In June 2026, management delivered another major milestone. The company successfully closed its non-brokered LIFE private placement, issuing approximately 7.48 million shares at a price of CAD 0.50 per unit, and raising gross proceeds of roughly CAD 3.74 million. In addition to the common shares, the units include a warrant entitling buyers to purchase one additional share for CAD 0.70 over the next five years. This fresh capital is expected to be used to expand TerraSante production and support general working capital requirements. The capital structure remains relatively lean, with approximately 70.4 million shares outstanding. At a market capitalization of around CAD 30 million, the company still appears to offer considerable room for growth.
From a technical analysis perspective, the setup at MustGrow Biologics appears increasingly attractive. The stock has reached the lower boundary of its trend channel at approximately CAD 0.40 to 0.41 (see chart below), an area that represents significant support. This could provide the foundation for renewed upward momentum. Following the successful financing and with fresh capital behind it, the shares may well be positioned for a rebound. Initial upside targets of CAD 0.50, or even CAD 0.60, are therefore back in focus. Should the stock successfully break through these levels, a move toward the CAD 0.75 to 0.80 range cannot be ruled out from a technical perspective, as this corresponds to the most recent significant high. At current levels, the risk-reward profile appears favourable for investors considering an entry position.

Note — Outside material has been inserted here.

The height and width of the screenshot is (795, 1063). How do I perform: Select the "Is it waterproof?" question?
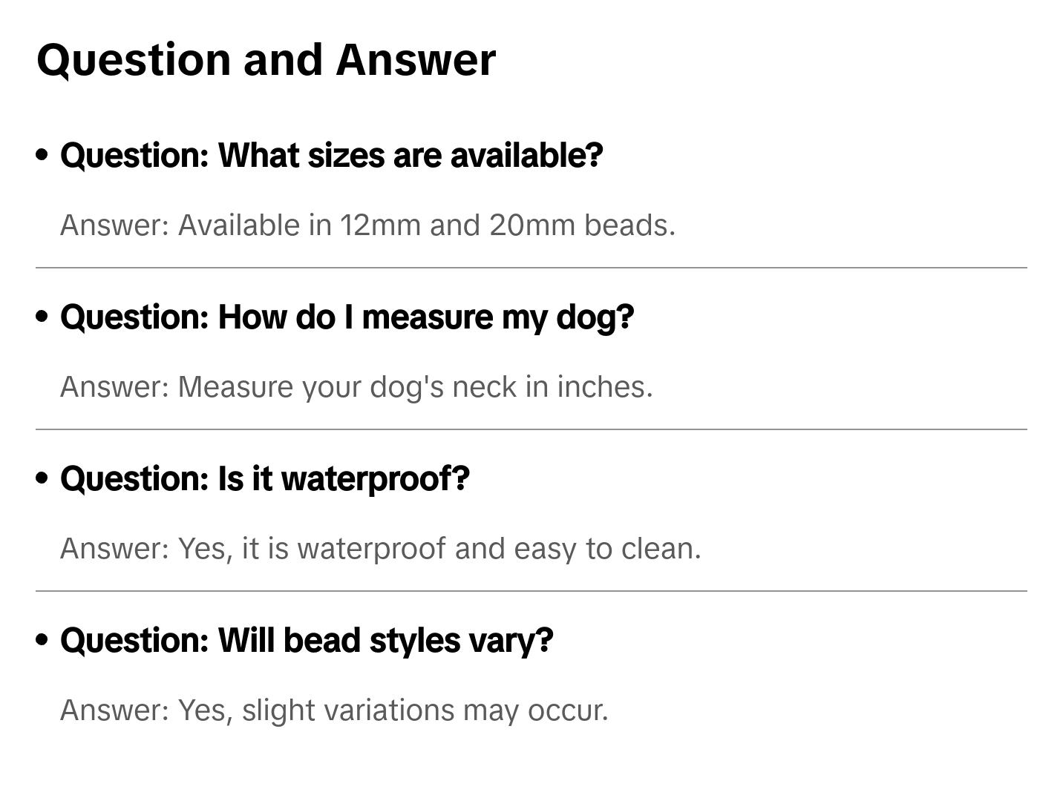(x=264, y=478)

In summary, the market currently shows little, if any, tolerance for major missteps. SAP must prove with its operating figures at the end of July that margins are holding steady and the cloud narrative remains intact. Until then, anything is possible. On the downside, investors who believe in the long-term prospects of the software giant may consider building a position gradually during periods of weakness.
At BYD, global expansion plans face fierce domestic price competition and regulatory hurdles in Europe. The company is growing, but the market demands significantly higher profitability. At EUR 8–8.50, bold investors could buy the stock for a rebound trade, targeting EUR 10.
The current situation at MustGrow Biologics appears increasingly attractive following the recent share price weakness. The company operates in a promising long-term growth market, continues to secure key regulatory approvals, and has successfully strengthened its financial position. With Bayer as a strong strategic partner and the stock trading near the lower end of its long-term trend channel, MustGrow has established a compelling starting position. For informed investors with a higher risk tolerance, the stock may warrant a closer look at current levels.
Conflict of interest
Pursuant to §85 of the German Securities Trading Act (WpHG), we point out that Apaton Finance GmbH as well as partners, authors or employees of Apaton Finance GmbH (hereinafter referred to as "Relevant Persons") may hold shares or other financial instruments of the aforementioned companies in the future or may bet on rising or falling prices and thus a conflict of interest may arise in the future. The Relevant Persons reserve the right to buy or sell shares or other financial instruments of the Company at any time (hereinafter each a "Transaction"). Transactions may, under certain circumstances, influence the respective price of the shares or other financial instruments of the Company.